Sunday, August 7, 2011

NASA spacecraft begins 5-year trip to Jupiter


CAPE CANAVERAL, Florida (AP) — A sun-powered robotic explorer named Juno is rocketing toward Jupiter on a fresh quest to discover the secret recipe for making planets. Juno is solar powered, a first for a spacecraft meant to roam so far from the sun. The three huge solar panels popped open an hour into the flight, each one stretching as long and wide as a tractor-trailer. Previous spacecraft to the outer planets have relied on nuclear energy. Jupiter is so big it could contain everything in the solar system, minus the sun, and still be twice as massive. Astronomers say it probably was the first planet in the solar system to form.

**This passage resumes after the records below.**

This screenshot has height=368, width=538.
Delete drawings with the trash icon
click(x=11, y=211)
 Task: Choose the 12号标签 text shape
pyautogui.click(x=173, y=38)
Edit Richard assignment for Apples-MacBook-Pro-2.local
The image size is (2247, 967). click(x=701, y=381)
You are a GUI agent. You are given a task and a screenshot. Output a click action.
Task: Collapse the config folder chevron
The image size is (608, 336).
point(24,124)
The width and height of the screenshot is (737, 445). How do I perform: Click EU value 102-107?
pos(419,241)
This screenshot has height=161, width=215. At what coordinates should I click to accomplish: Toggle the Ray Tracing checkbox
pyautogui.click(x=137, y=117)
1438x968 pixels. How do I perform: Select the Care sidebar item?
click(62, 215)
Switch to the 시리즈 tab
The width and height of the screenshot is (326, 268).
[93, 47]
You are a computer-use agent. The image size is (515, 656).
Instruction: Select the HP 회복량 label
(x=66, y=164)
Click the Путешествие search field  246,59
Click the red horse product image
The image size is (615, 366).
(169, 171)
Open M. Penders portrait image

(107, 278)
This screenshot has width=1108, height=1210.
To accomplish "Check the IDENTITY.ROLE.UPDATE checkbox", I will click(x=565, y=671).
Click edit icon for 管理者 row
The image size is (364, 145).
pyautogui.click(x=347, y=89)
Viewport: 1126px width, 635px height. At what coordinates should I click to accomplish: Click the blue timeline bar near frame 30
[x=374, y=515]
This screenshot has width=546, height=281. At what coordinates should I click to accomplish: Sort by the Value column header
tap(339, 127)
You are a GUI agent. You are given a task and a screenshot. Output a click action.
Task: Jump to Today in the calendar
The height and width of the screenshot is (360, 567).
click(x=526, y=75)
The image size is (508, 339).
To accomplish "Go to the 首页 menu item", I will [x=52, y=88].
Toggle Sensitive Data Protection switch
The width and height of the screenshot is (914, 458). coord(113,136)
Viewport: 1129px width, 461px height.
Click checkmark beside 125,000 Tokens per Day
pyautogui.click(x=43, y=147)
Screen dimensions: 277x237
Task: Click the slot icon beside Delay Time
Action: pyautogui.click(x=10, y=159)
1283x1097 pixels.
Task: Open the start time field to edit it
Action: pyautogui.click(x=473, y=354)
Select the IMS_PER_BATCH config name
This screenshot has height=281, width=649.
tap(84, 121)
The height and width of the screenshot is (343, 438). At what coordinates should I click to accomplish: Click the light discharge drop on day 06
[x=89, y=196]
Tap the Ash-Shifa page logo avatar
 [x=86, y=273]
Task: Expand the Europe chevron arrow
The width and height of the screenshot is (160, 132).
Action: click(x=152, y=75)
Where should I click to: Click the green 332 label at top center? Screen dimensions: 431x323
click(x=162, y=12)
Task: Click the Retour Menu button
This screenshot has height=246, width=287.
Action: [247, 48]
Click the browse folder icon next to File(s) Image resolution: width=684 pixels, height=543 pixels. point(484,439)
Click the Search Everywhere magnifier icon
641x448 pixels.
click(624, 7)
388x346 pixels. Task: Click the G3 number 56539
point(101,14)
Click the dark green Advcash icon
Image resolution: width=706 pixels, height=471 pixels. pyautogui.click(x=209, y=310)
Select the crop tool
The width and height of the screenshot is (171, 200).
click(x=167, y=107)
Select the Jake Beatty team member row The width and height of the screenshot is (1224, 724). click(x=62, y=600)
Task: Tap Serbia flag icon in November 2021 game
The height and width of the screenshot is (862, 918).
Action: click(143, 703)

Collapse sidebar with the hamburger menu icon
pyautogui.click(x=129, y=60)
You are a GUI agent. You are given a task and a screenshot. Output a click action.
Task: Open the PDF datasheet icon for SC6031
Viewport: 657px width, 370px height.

Juno will venture much closer to Jupiter than any of the eight spacecraft that have visited since the 1970s, most of them just passing by. It's by far the most focused and elaborate Jupiter mission. "We look deeper. We go much closer. We're going over the poles. So we're doing a lot of new things that have never been done, and we're going to get all this brand-new information," Bolton said. The $1.1 billion mission — which will end with Juno taking a fatal plunge into Jupiter in 2017 — kicks off a flurry of astronomy missions by NASA.

If all goes well, Juno will go into orbit around Jupiter's poles — a first — on July 4, 2016.